(一社)北海道ビルダーズ協会の大工育成委員会は9月18日、大工の棟梁を対象にした「大工さん育成ガイドブック(指導棟梁編)研修会」を札幌市内で開催した。
同委員会の委員長、首藤一弘氏(丸三ホクシン建設社長、石狩市)が講師を務め、「指導棟梁に必要な準備と心構え」をテーマにガイドブックの解説を行った。
はじめに大工技能者の状況について説明。「若者は世代ギャップを意識しないと辞めてしまう」と話し、指導する若い大工に対して、自分が育ってきた環境を押し付けることがないように注意を喚起した。

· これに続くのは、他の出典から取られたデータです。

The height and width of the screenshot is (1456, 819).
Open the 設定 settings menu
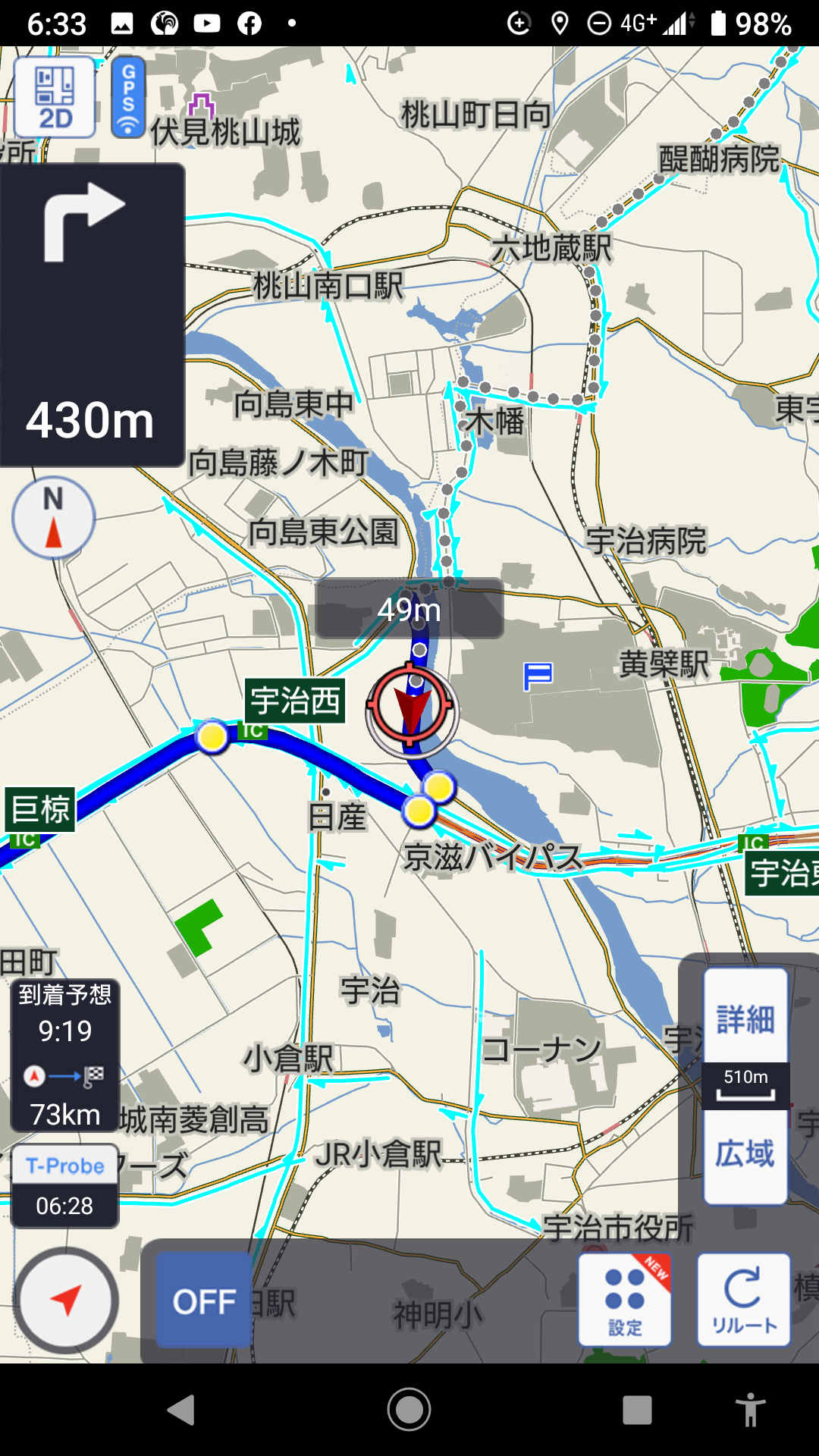click(625, 1300)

指導方法については、「ティーチングではなくコーチングを」と勧め、従来の一方的に教え込むティーチングではなく相手に考えさせるコーチングの有益性を示した。
また、後輩を育てるための具体的な手法として、「監督者訓練技法(TWI)」を紹介。アメリカの技術者が開発し、日本の高度経済成長期にさまざまな企業で取り入れられてきた企業内教育の一つである。

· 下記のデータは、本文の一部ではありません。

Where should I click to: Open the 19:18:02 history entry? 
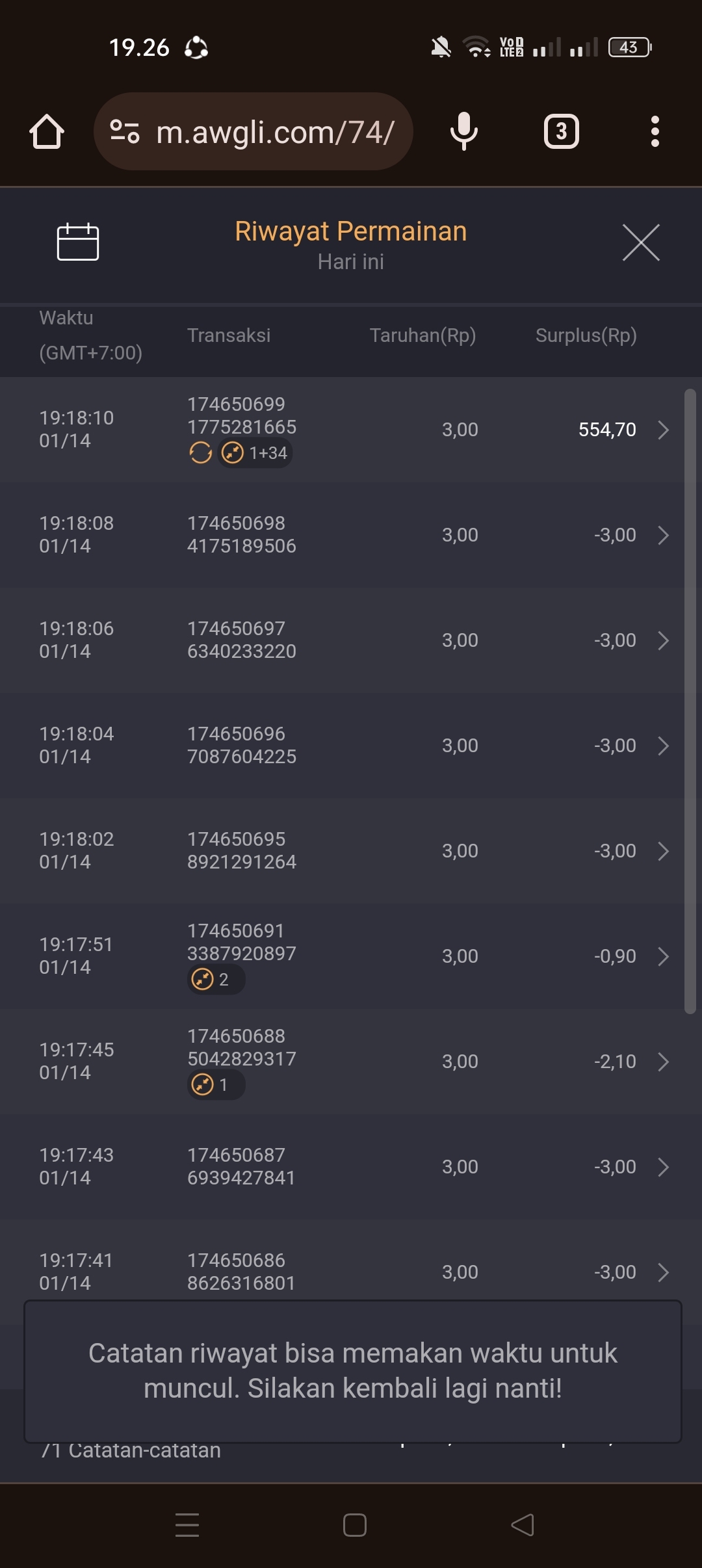pos(662,851)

首藤氏は、「電気コード結び」という結び目を作る作業を取り上げ、実演しながら解説した。参加者に電気コードを配り、首藤氏の指示の下で作業させる。1回目は、一連の作業を参加者に対面で見せてから同じようにすることを促したが、できた人はいなかった。2回目は、作業を口で説明しながら行ったが、参加者はやはりできなかった。3回目になると、「正しい教え方をする」と述べ、参加者と同じ方向を向き、一連の作業を一つ一つ説明しながらやってみせたところ全員が正しい結び目を作れた。

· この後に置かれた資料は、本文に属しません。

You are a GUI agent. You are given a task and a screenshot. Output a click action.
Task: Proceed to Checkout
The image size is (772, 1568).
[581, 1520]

これがTWIにある「作業分解」という手法で、あらかじめ作業分解シートを作成し、そのステップに沿って教えると短時間で覚えさせることができるという。首藤氏は、「作業分解はいろいろな場面で使える」とし、例えば上棟式のあいさつでも、何を話すのか内容を分解してその順番通りに話せば上手くいくと自分のエピソードを交えて話した。
参加者からは、「自分は棟梁の背中を見て覚えたが、若い子への教え方の勉強になった」「相手のレベルに合わせ、作業を分解して教えることの大切さが分かった」などの声が上がった。
同協会が作成した「大工さん育成ガイドブック」は、新人大工の確保・育成により、良質な住宅建設を継続させ地域社会に貢献していくことを目的とする。これまで「経営編」と「新人大工編」が作成され、今回の「指導棟梁編」を合わせた3部作で完結となる。今後も、三つの研修会をそれぞれ実施する予定。